Clients are now prioritizing their emails at a glance. This makes it necessary to have a well-crafted subject line that captures your clients’ attention.

“You must be selective in the words you use,” Rusinas says.

Research conducted by Hubspot Inc. of Cambridge, Mass. found that emails with “you” in the subject line were opened 5% less than those without. Those with “free” were opened 10% more. Those with “quick” were opened 17% less.

Emails with no subject were opened 8% more than those with a subject line. Ultimately, the choice of words in your subject line comes down to the purpose of your email.

After the subject line, the next-most important part of your email is the first sentence of your message, which should have a hook that encourages clients to continue reading. The first line is what most clients see on their smartphones or other devices when they receive an email alert. This sentence should not be generic or boiler-plate, but should address an issue that is personal to the client. For example: “Is generating higher income a priority for you right now?”

The body of the email should then be focused on the specific message you are conveying.

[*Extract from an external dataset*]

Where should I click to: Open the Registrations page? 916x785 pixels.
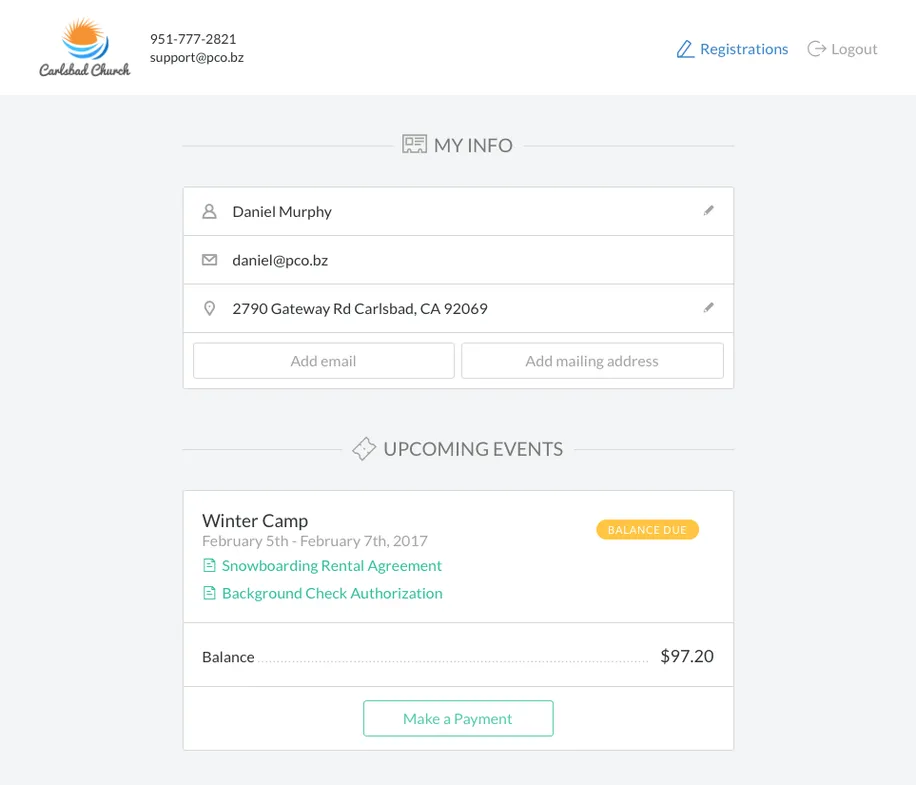(x=744, y=49)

Here are some tips to make your email messages stand out, get read and deliver the results you are looking for:

> Have a compelling subject line
The first part of an email that clients see is the subject line. Keep it short: no more that 50-80 characters, Rusinas says.

Your subject line should be clear and concise and persuade clients to read more. The subject line will be determined by the message you are conveying to a specific audience, she says.

> Stick to one topic
The body of your email should focus on a single idea, Rusinas says, describing a solution, issue or problem. It should be as short as possible; long emails deter clients from reading them.

Your goal is to engage the client in conversation or to elicit a response. So, stick to your objective and don’t go into too much detail or unrelated issues.

> Focus on your target audience
The content of your emails must be targeted to a specific audience. Even the best-crafted email would serve you no purpose if you sent it to clients with whom your message does not resonate. Target people who have the power to make a decision on the message you are conveying.

> Have a call to action
End your email by telling the reader exactly what to do next. In your call to action, Rusinas says, provide clear instructions. For example: “Call for an appointment.”

In some cases, you might ask a question, such as: “Can I follow up with you?” or “Would you be interested in learning more?”